Какие же «этикетные» формы призваны были подчеркнуть «карающую» грозность взора «Спаса Ярое око»? Это, очевидно, асимметрия глаз, взлет бровей, подчеркнутых резкими линиями лба с высветлениями надбровий, и короткая мощная шея, условная моделировка которой подчеркивает своеобразную посадку головы на узких покатых плечах, отчего голова кажется чуть наклоненной вперед, что усиливает активность взора.
И вместе с тем сравнительно с героизованными и монументальными образами домонгольской поры, так или иначе связанными с темой покровительства русскому воинству, «человечески смягченный образ» «Спаса Ярое око» действительно «впечатляет… сопричастностью земных чувств». Образ этот появляется на гребне той волны, которая, отвечая насущным нуждам русской действительности, была обращена к духовности, разуму, чувству долга, к миру светлых эмоций. Здесь и тверской монах Акиядин, который уже в самом начале XIV в. утверждал на основе канонических текстов, что «всякъ человекъ приимъ отъ бога разумъ рассужати», те же, кто «последовавъ невежие пастуху, муку приимуть по реченому: слепъ слепа ведя, оба въ яму впадетася, рекше в бездну» [618] , и автор «Повести об убиении в Орде князя Михаила Ярославича», подчеркнувший, что князь«…не вери рады убиенъ бысть… якоже святии мученици, но по заповеди же Спасове, иже в Еуангелии рече: болше сеа заповеди любве несть, иже кто положитъ душу свою за другы своа» [619] .
618
Написание Акиндина. — Памятники древнерусского канонического права. — РИБ, т. VI, ч. 1. Спб., 1880, стб. 167; см. также: Клибанов А. И. Реформ анионные движения в России в XIV — первой половине XVI вв. М., 1960, с. 101.
619
ПСРЛ, т. XV, стб. 413; см. также: Будовниц И. У. Указ. соч., с. 86.

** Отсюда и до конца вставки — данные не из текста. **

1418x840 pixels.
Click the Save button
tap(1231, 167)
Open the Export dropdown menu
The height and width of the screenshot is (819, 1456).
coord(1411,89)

Думается, в реальной исторической действительности Руси, преодолевавшей страх перед золотоордынским владычеством как перед «карой господней», образ «Спаса Ярое око» мог иметь и другой аспект, тесно связанный с первым, но обращенный как бы во внутрь каждого человека. Своим «грозным и светлым» взором (это выражение было очень широко распространено в древнерусской литературе) Спас требует строгого ответа от каждого — очищения души от суетности и «скверны» как обязательного условия благополучия всего народа. Здесь, очевидно, действует такая традиционная формула средневековья, как евангельское «мне отмщение и аз воздам». Противопоставленная варварской традиции личной мести, она должна была, очевидно, служить обузданию произвола сильных и смягчению бессильного гнева слабых.